START GIVEN INFORMATION

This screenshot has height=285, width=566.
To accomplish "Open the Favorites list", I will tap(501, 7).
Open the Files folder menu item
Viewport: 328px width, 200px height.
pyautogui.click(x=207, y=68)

END GIVEN INFORMATION

== TRY IT ==
Would you please print every record exactly as written?

== WRITTEN REPLY ==
This screenshot has height=285, width=566.
To accomplish "Open the Favorites list", I will tap(501, 7).
Open the Files folder menu item
Viewport: 328px width, 200px height.
pyautogui.click(x=207, y=68)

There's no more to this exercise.